■ WORK INSTRUCTION
Find every line in the entries that holds the string "each" and report it.

■ DATA TO EXAMINE
* * * * * * * * *

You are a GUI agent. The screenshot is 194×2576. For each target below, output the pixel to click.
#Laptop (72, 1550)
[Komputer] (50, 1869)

* * * * * * * * *

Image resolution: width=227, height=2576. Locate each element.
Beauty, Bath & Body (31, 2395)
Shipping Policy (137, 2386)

* * * * * * * * *

■ ANSWER SECTION
You are a GUI agent. The screenshot is 194×2576. For each target below, output the pixel to click.
Image resolution: width=227, height=2576. Locate each element.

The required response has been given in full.